Collected data
****
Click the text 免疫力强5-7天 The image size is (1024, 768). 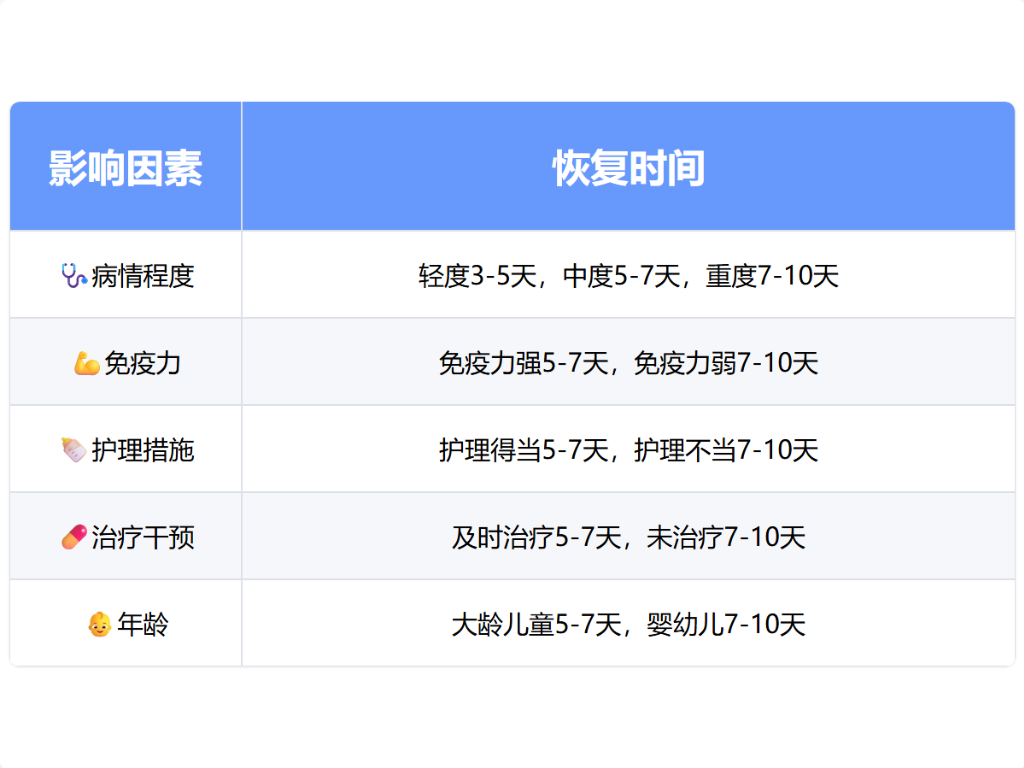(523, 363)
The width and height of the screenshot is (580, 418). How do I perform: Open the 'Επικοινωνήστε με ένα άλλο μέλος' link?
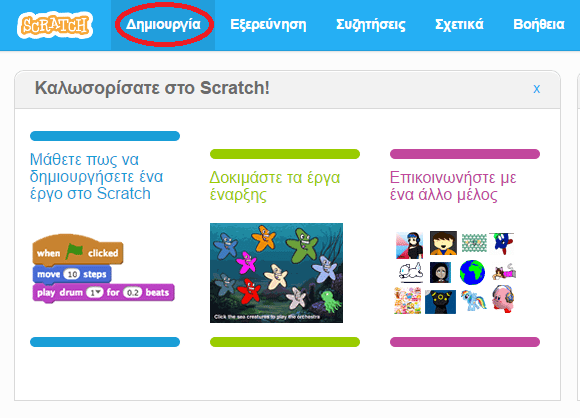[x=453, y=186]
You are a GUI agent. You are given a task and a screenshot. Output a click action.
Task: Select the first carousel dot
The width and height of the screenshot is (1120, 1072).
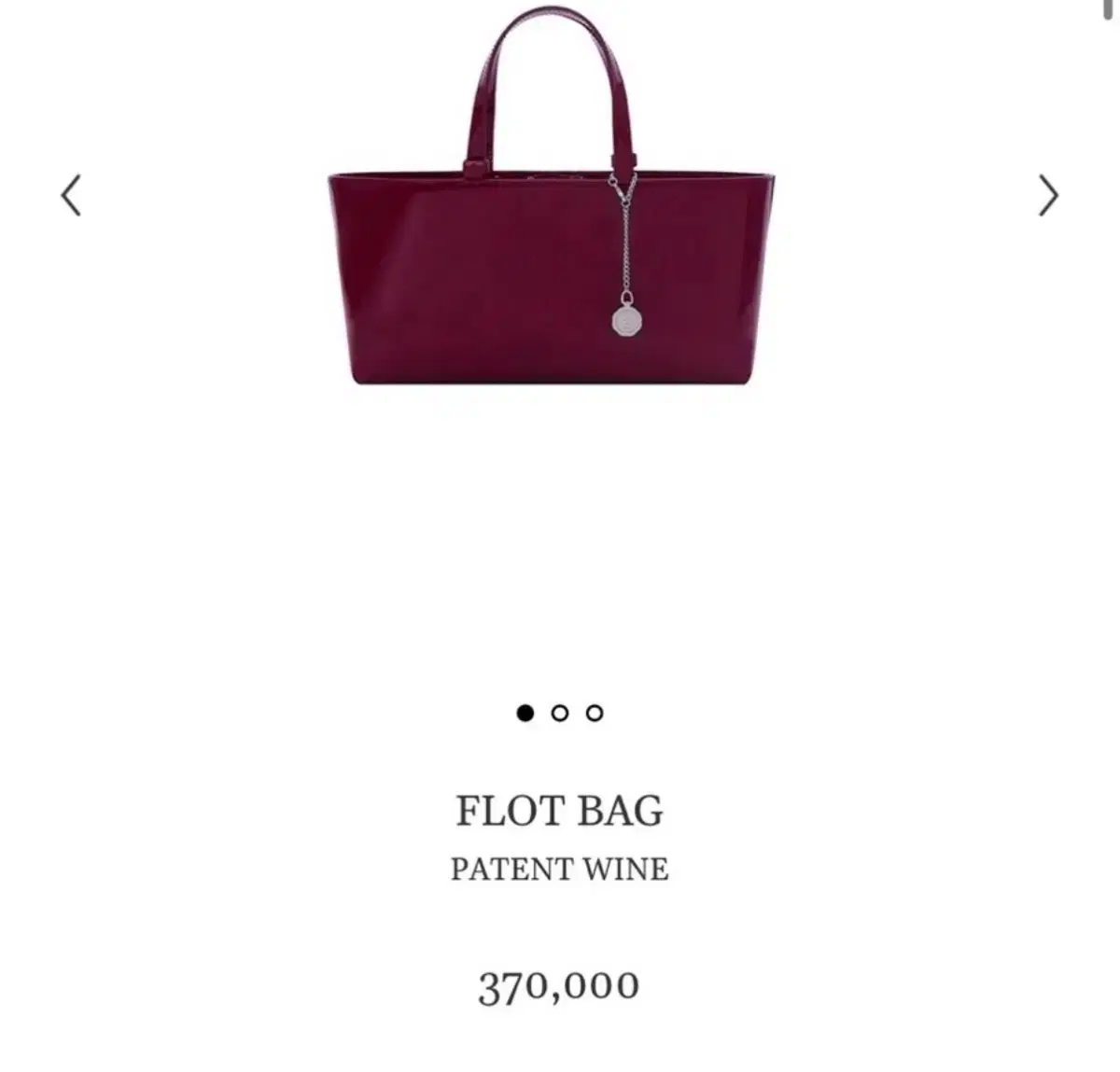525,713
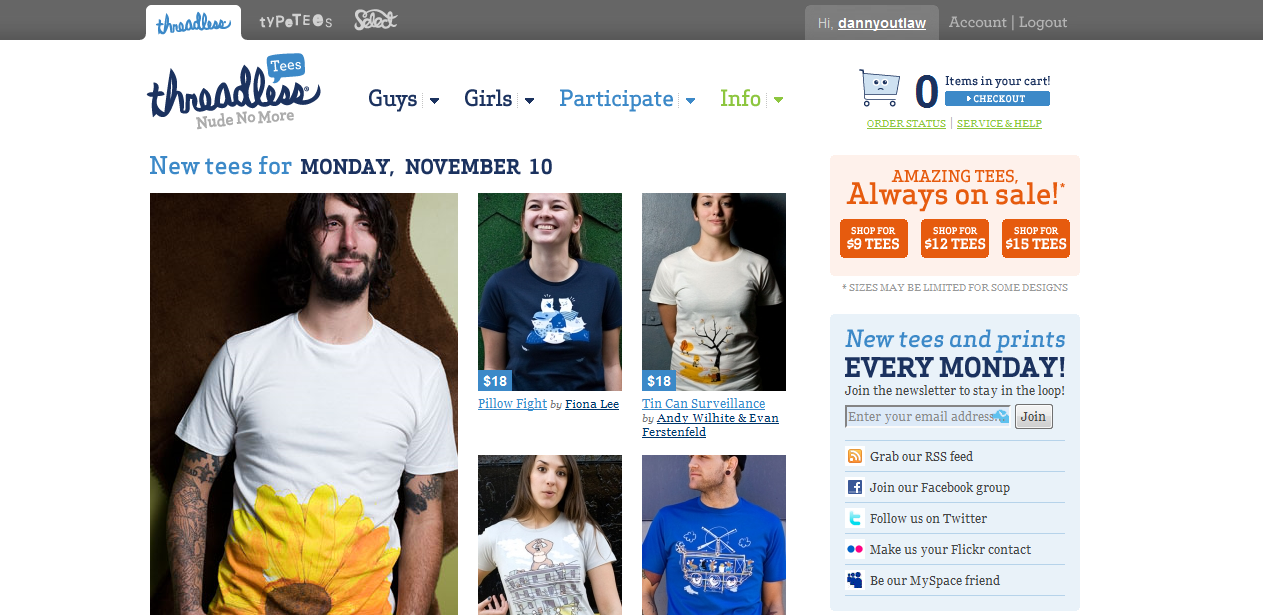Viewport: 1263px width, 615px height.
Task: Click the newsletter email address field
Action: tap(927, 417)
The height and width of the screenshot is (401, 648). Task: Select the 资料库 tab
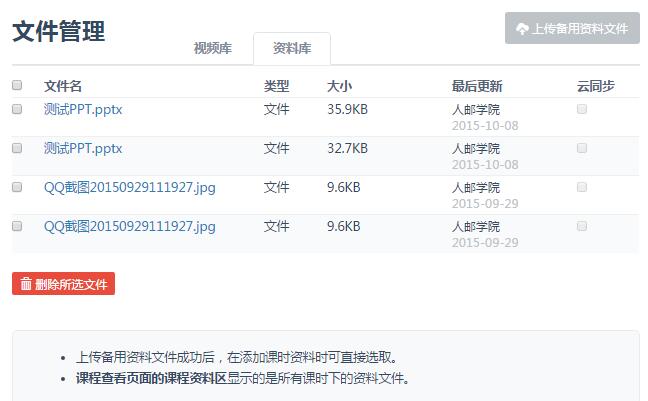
****
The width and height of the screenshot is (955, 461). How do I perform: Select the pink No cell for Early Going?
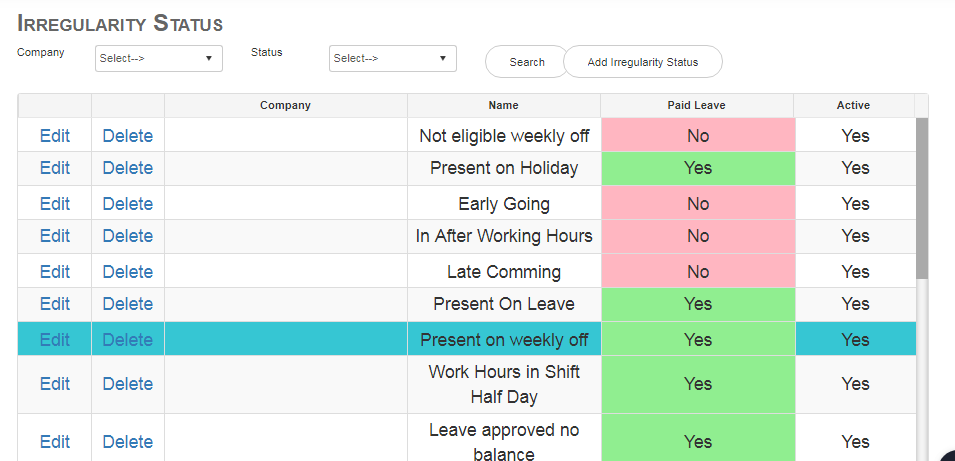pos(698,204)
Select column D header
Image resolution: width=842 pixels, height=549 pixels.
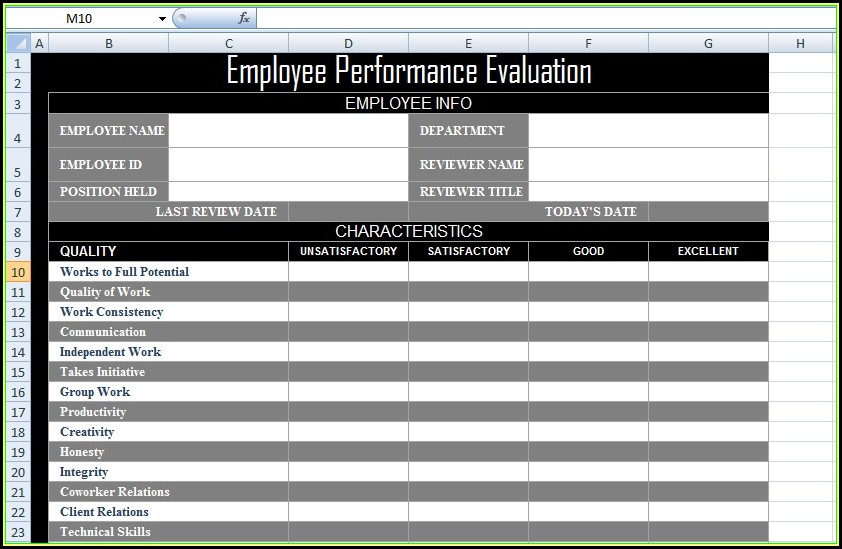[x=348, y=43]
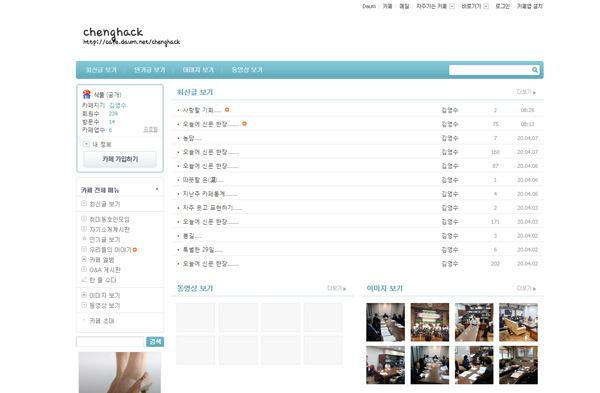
****
YOUR GOAL:
Pictures aside, return exactly the lines from the data above, starting at the line that has "Task: Select the first carousel dot" and ending at the line that has "The height and", both included.

ANSWER BOX:
Task: Select the first carousel dot
The width and height of the screenshot is (1120, 1072).
525,713
Viewport: 1263px width, 615px height.
Task: Click the newsletter email address field
Action: tap(927, 417)
The height and width of the screenshot is (401, 648). Task: Select the 资料库 tab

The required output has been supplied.